If there is one theme I have tattooed in my brain as a result of all the conferences I’ve attended this quarter, including the Grant Professionals Association (GPA) National Conference (#GPAconf15) in St. Louis, it’s evidence.
As in evidence that –
- The 57 data elements will achieve the goals of the DATA Act
- The grant-funded fleet of state patrol vehicles has been inventoried
- It makes sense to buy my son a video game system over another device for his birthday
You can tell by that last bullet that I’m really taking this evidence theme to heart.
The strongest voices in the evidence conversation I’ve heard during this time are definitely those in the education space. If there is one thing that comes through in Department of Education (ED) Notices of Funding Opportunity (NOFO) is the need for applicants to show evidence to support the success of a proposal, before the project has even started. In fact ED has a Federal Register Notice on its intent to require all recipients awarded direct competitive grant funds to openly license all copyrightable intellectual property created with grant funds.
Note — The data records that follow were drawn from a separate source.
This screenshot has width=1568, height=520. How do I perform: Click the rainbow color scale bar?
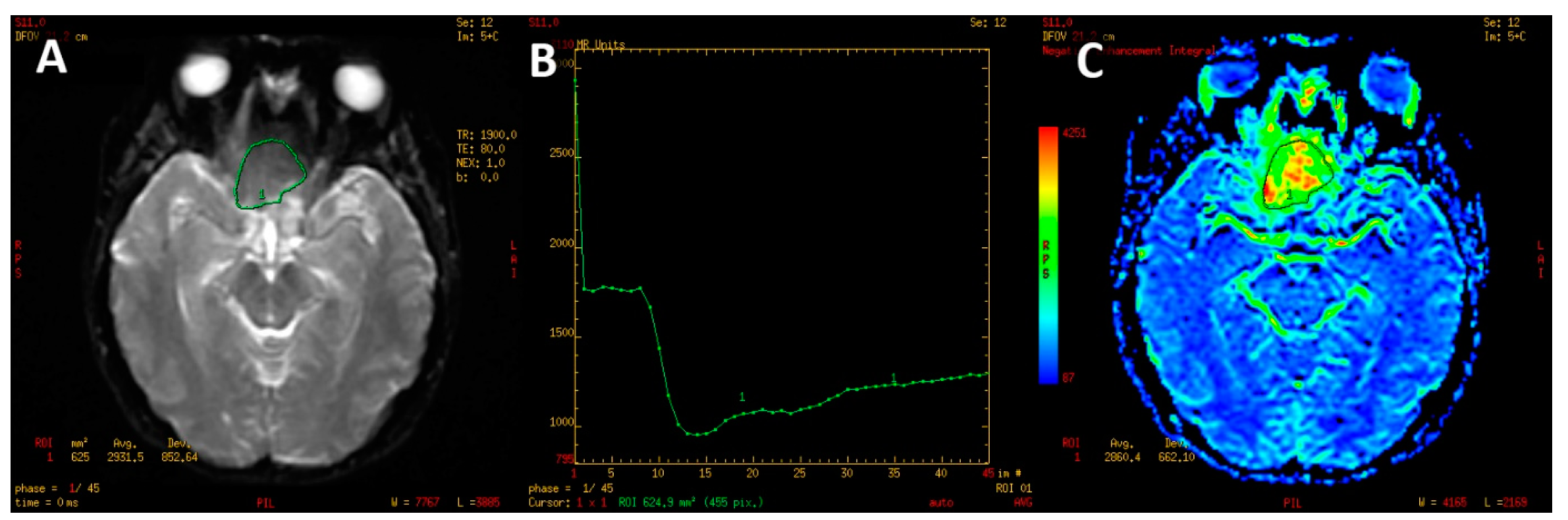(x=1048, y=255)
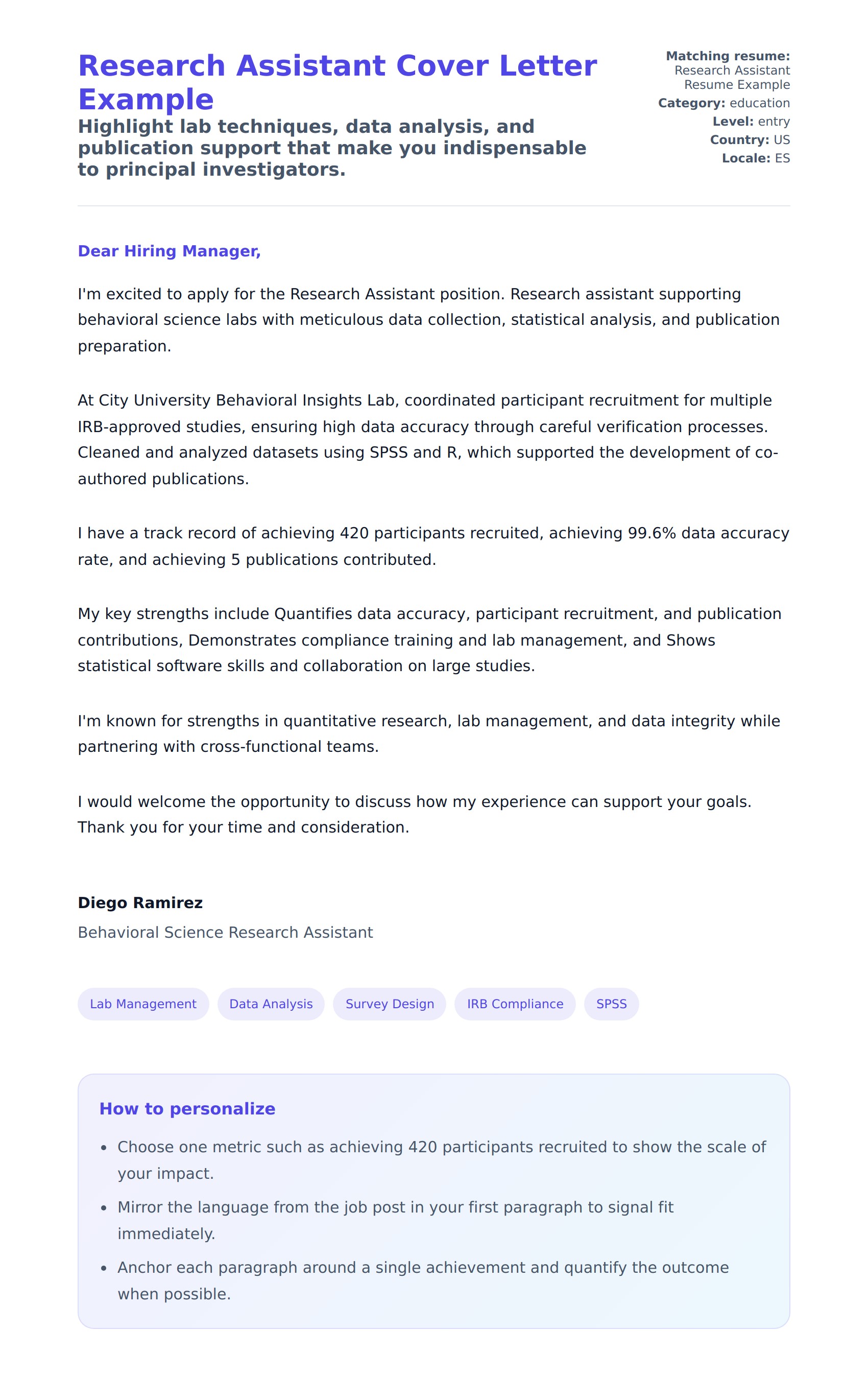Click the Category education metadata value
The image size is (868, 1378).
pyautogui.click(x=759, y=103)
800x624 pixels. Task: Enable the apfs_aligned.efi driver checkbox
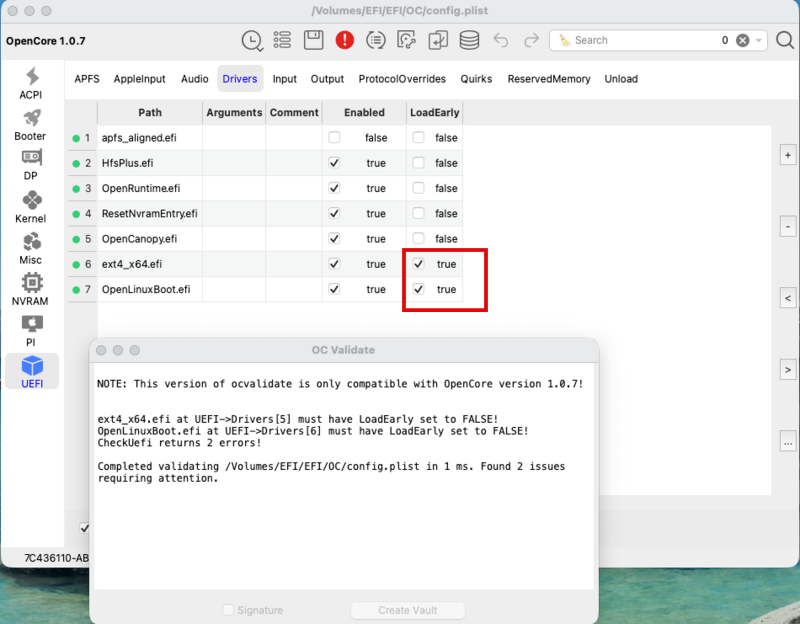pyautogui.click(x=334, y=137)
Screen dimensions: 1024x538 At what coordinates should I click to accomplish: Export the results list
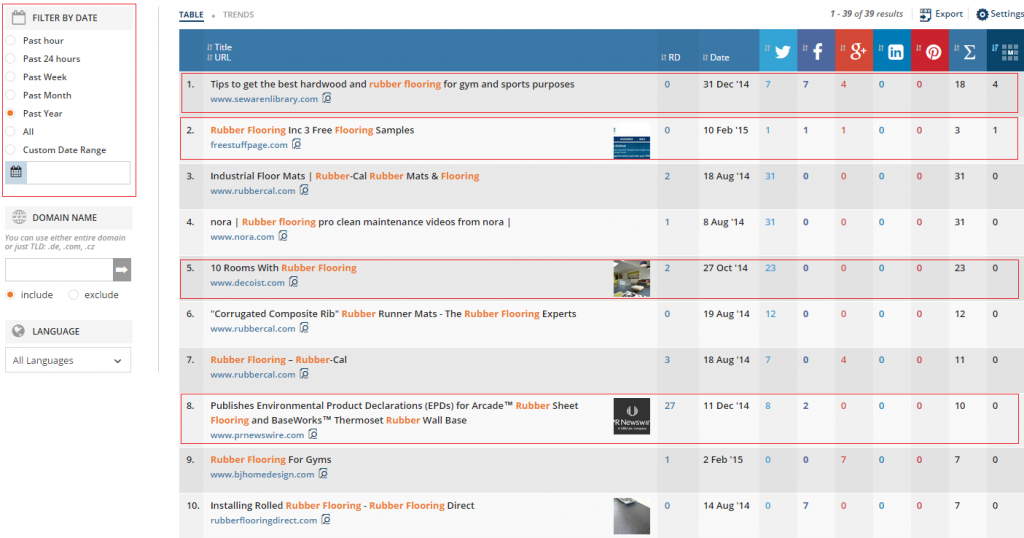click(941, 14)
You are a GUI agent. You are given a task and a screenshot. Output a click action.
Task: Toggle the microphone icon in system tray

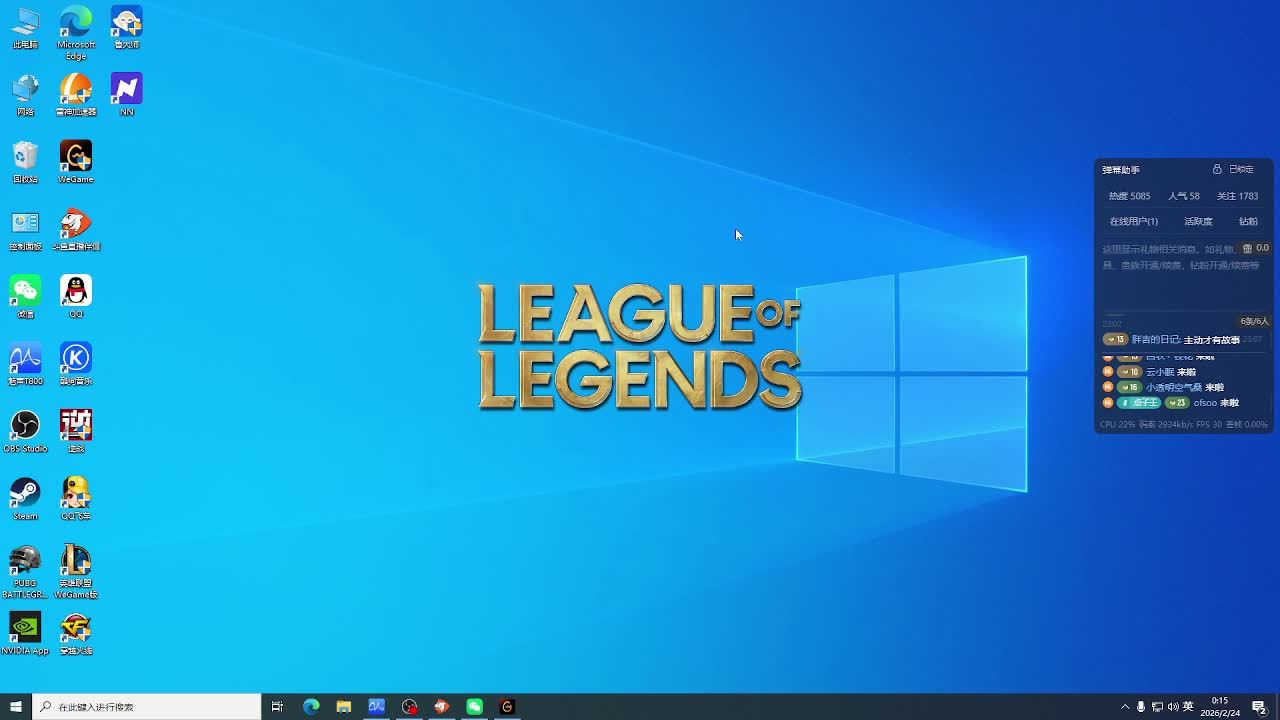[x=1141, y=707]
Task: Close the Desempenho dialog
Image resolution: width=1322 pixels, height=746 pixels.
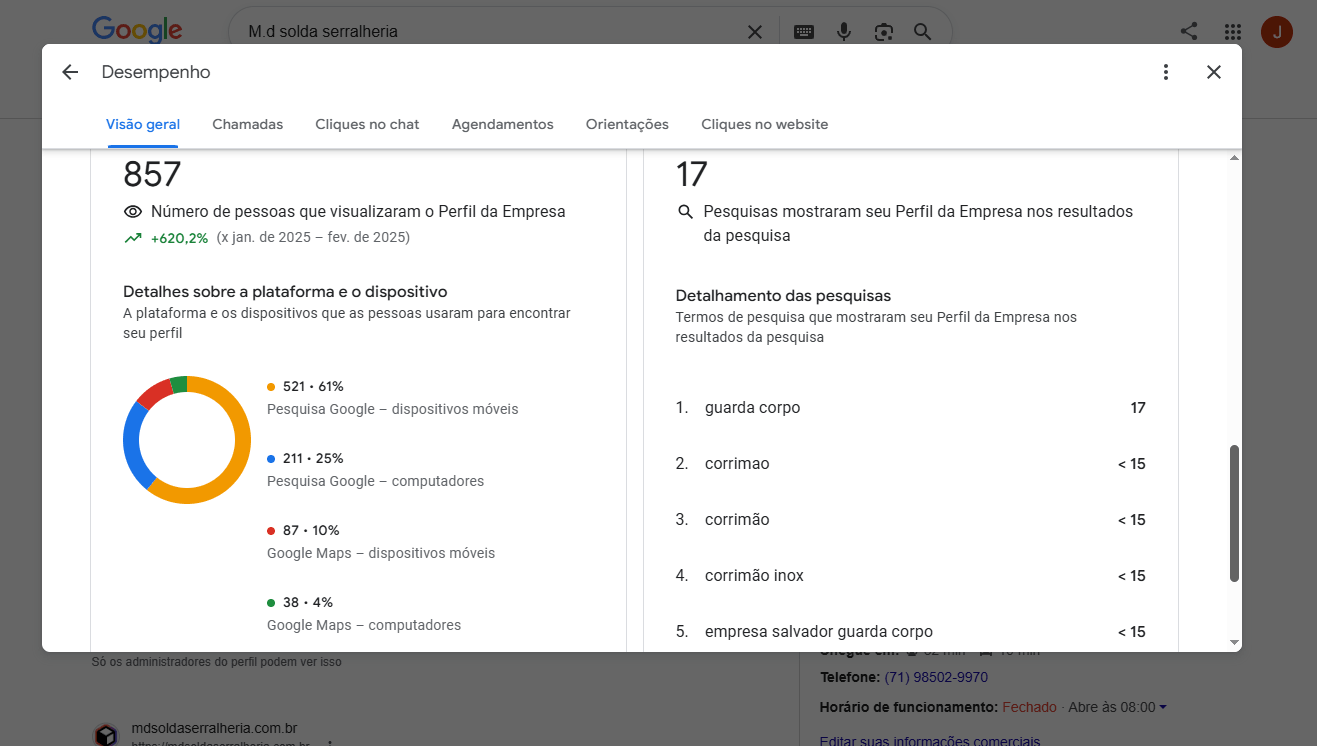Action: pyautogui.click(x=1214, y=72)
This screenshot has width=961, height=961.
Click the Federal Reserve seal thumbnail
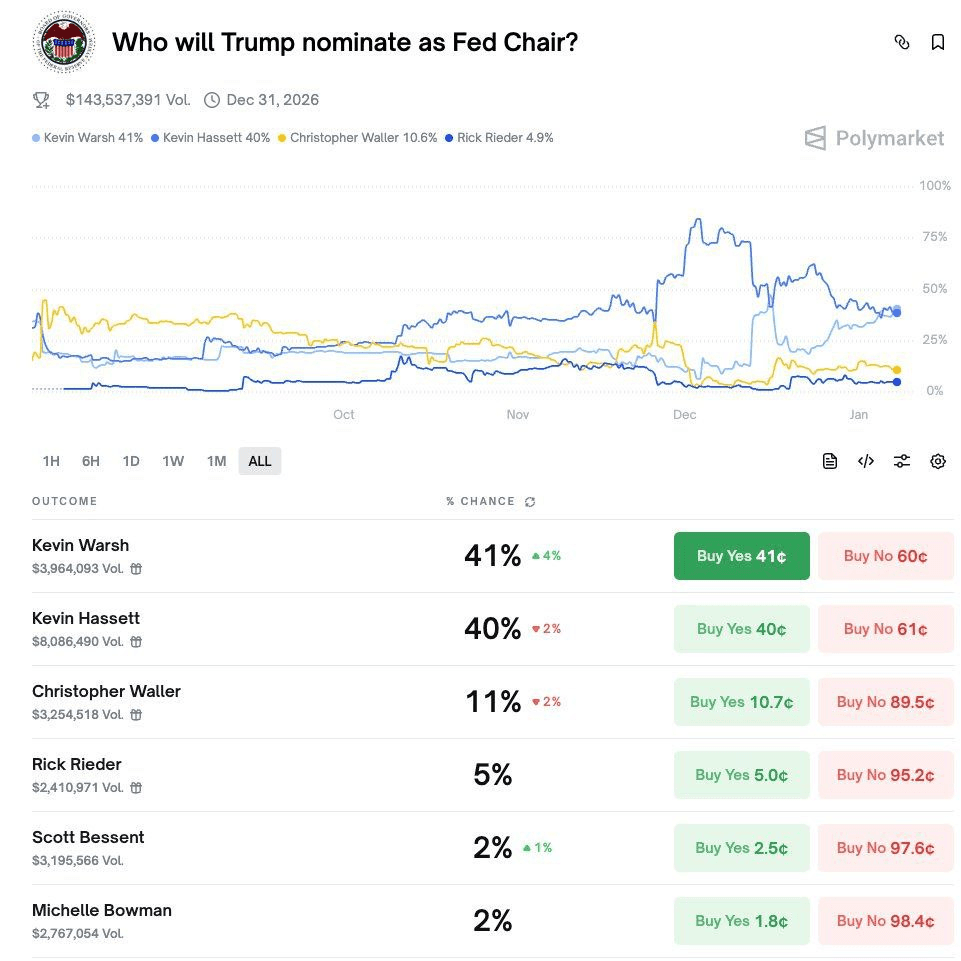[64, 44]
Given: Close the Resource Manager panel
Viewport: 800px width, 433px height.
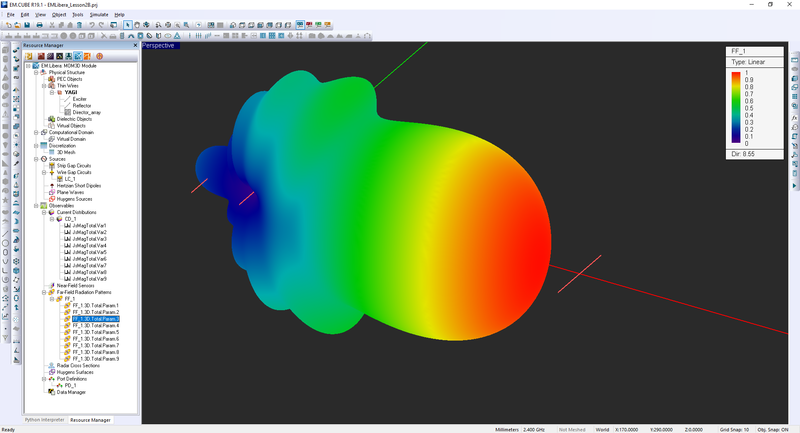Looking at the screenshot, I should tap(136, 46).
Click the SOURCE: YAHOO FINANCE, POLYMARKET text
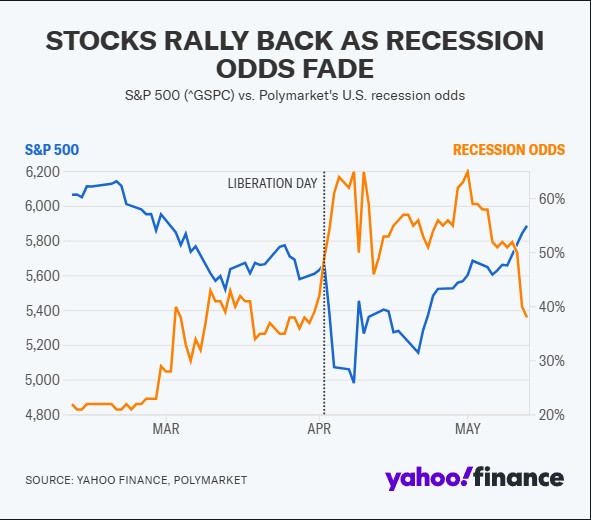The width and height of the screenshot is (591, 520). coord(136,480)
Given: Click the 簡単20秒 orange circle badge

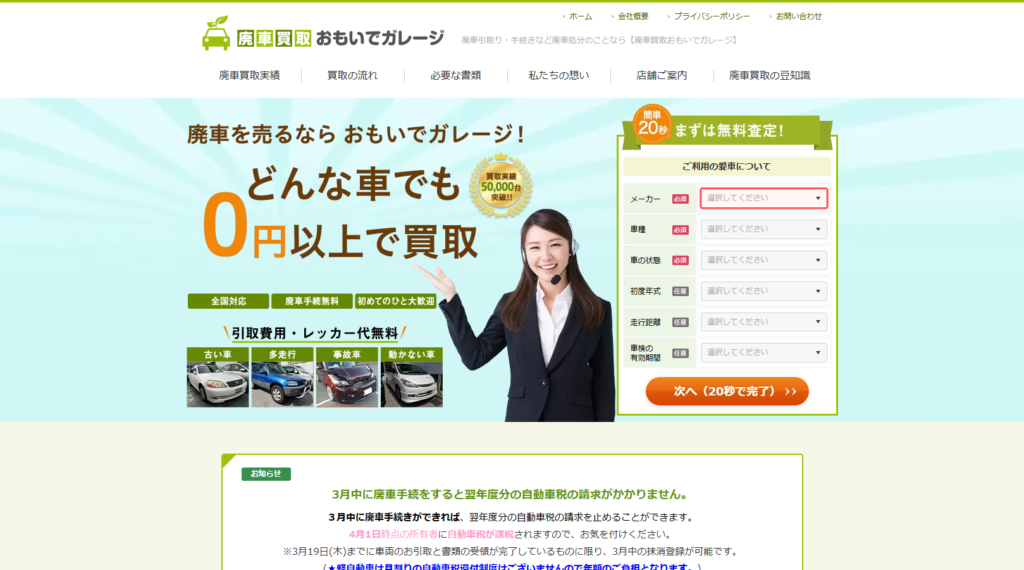Looking at the screenshot, I should (651, 124).
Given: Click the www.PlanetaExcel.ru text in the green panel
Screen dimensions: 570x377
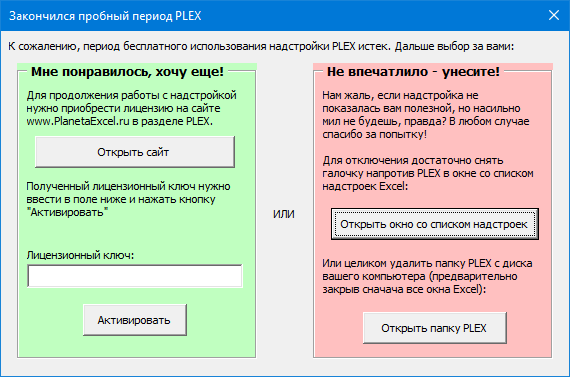Looking at the screenshot, I should click(78, 121).
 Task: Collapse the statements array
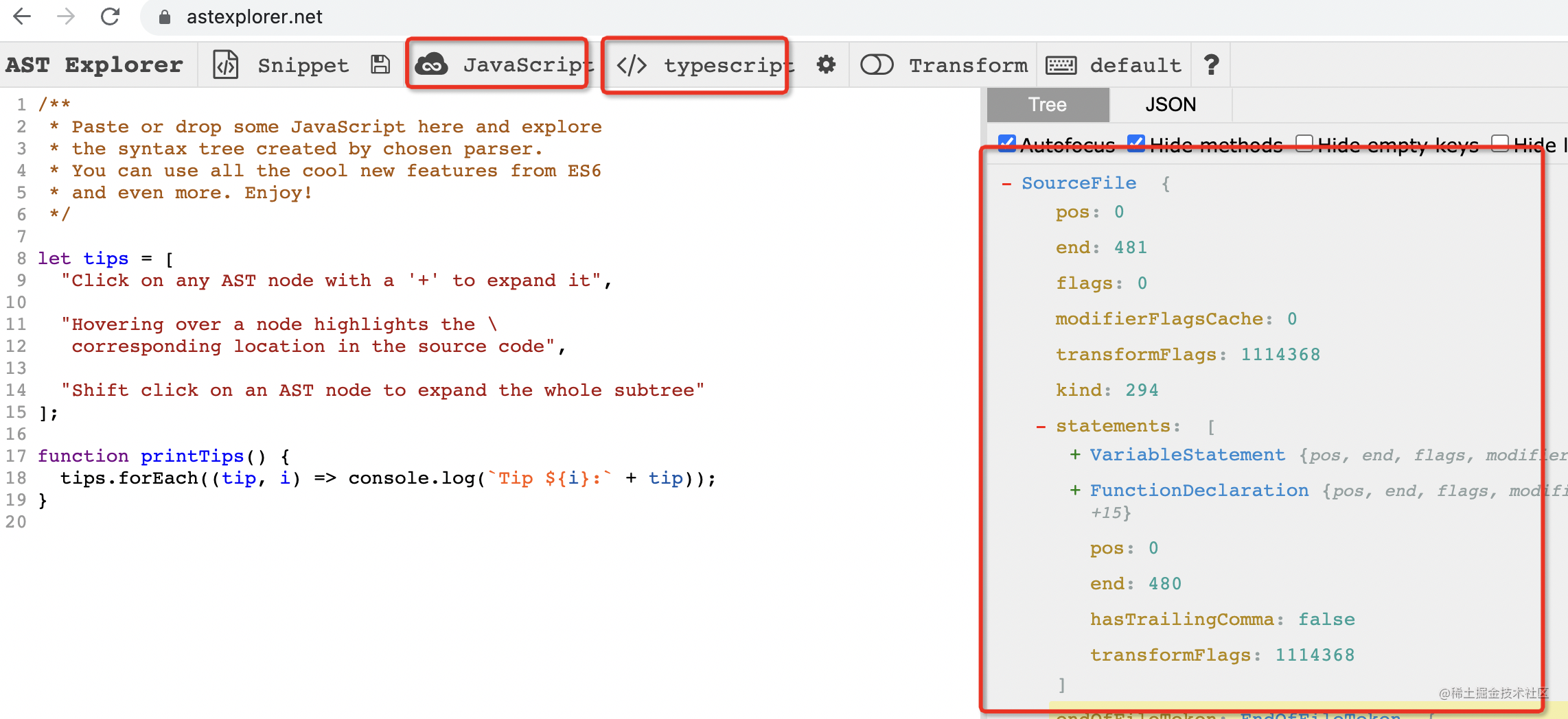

All of this begs the question for how an organization, like a school district, can build evidence-based proposals for untested ideas. While we want to believe that our society wants to fund innovation, as a society, we often don’t want our grant dollars funding said innovation.
Chicken? Egg? Anyone?
Given that innovation is an incremental process, perhaps your organization can create an internal grant program to foster an evidence-driven culture. Yes, the grantees can become the grantors.
Full disclosure – this is not my idea. Instead I want to share what Dr. Marcella Zipp, Director of Grants and Special Programs for District 214 in suburban Chicago, shared on the last day of the GPA Conference.
Essentially, Dr. Zipp worked with her District 214 colleagues to create an internal grant program to fund special projects requested by teachers. Dr. Zipp structured the program as a means to introduce teachers and other stakeholders to the skills they need to be successful grantees. Applicants complete a standard form online, submit financial reports, and report on project milestones and outcomes.
Yes – project milestones and outcomes that can serve as evidence for external grant applications!
Of course this evidence did come at a cost. District 214 identified funds for this program from its existing budget. We have to recognize that this was an accomplishment in itself. However, the investment has paid off. Not only has the program supported the underlying goal of building an evidence-driven grants culture, the internal grant program also has:
- Provided a positive point of relations between the District and the local teachers’ union
- Increased teachers’ understanding of what grants can fund (projects) versus what should come from operational dollars (stuff)
- Identified several innovative projects that had enough evidence from the first year to obtain second year funding through the District program to repeat or expand
The lesson for all of us is that we should not let the mere existence of the “evidence” requirement prevent us from pursuing an opportunity. We just may need to think our way around it rather than through it.